То там, то здесь юношеский басок, изнуренный моральными ограничениями эпохи, провозглашал в стремлении нарушить их; «Пошли по бабам!», но в общем и целом толпу интересовали трусики, и только трусики, и вот уже одни натянули женские трусики себе на голову, как поварские колпаки, другие надели их на ноги, как больничные бахилы, а третьи напялили поверх пижамных и тренировочных штанов. Среди бесчисленного множества предметов, выброшенных той ночью из окон погромщиками, оказались и лифчики, и пояса с чулками, и гигиенические прокладки, и тюбики крема, и флакончики духов, и патроны губной помады, и купальники (раздельные и нет), и ночные рубашки, и несколько дамских сумочек, и определенное количество долларов США, и целая коллекция красивых дамских шляпок. Пока в корпусах творилось все это безобразие, на пустыре слепили здоровенную — со здоровенными же сиськами — снежную бабу, частично забросали ее бельем, вставили ей, будто белую сигару, в нарисованный алой помадой рот гигиенический тампон и завершили композицию шикарной весенней шляпкой, которая держала рассыпающиеся во все стороны волосы из скрученных долларовых бумажек.

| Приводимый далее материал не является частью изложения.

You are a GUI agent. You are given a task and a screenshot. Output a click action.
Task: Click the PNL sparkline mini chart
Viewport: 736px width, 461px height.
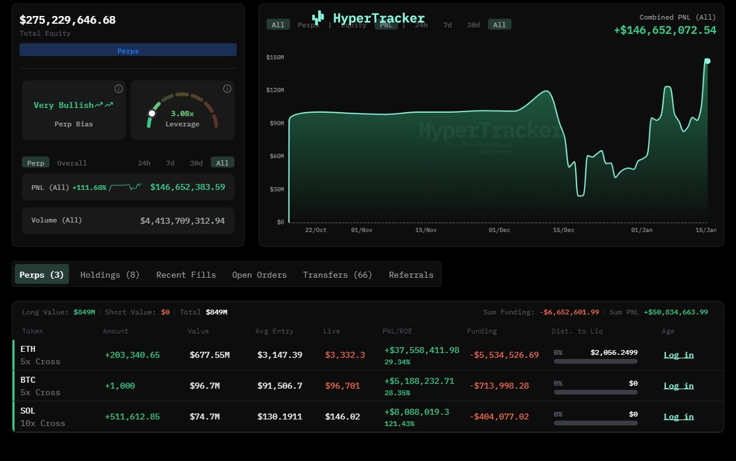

Наверняка ничего этого не произошло бы, успей полиция добраться в кампус до того, как безобидное снежное побоище на дворе перед Дженкинс-холлом переросло в массовую вакханалию. Но никто и не собирался расчищать улицы городка и аллеи кампуса под непрекращающимся снегопадом, так что ни трем патрульным машинам, которыми располагал город, ни охране кампуса, в распоряжении которой тоже имелись две машины, было просто-напросто сюда не пробиться, а значит, полицейским, и охранникам пришлось поспешать к месту происшествия на своих двоих. К тому времени, как им удалось добраться до женских общежитий, те были уже окончательно разгромлены и ситуация полностью вышла из-под контроля.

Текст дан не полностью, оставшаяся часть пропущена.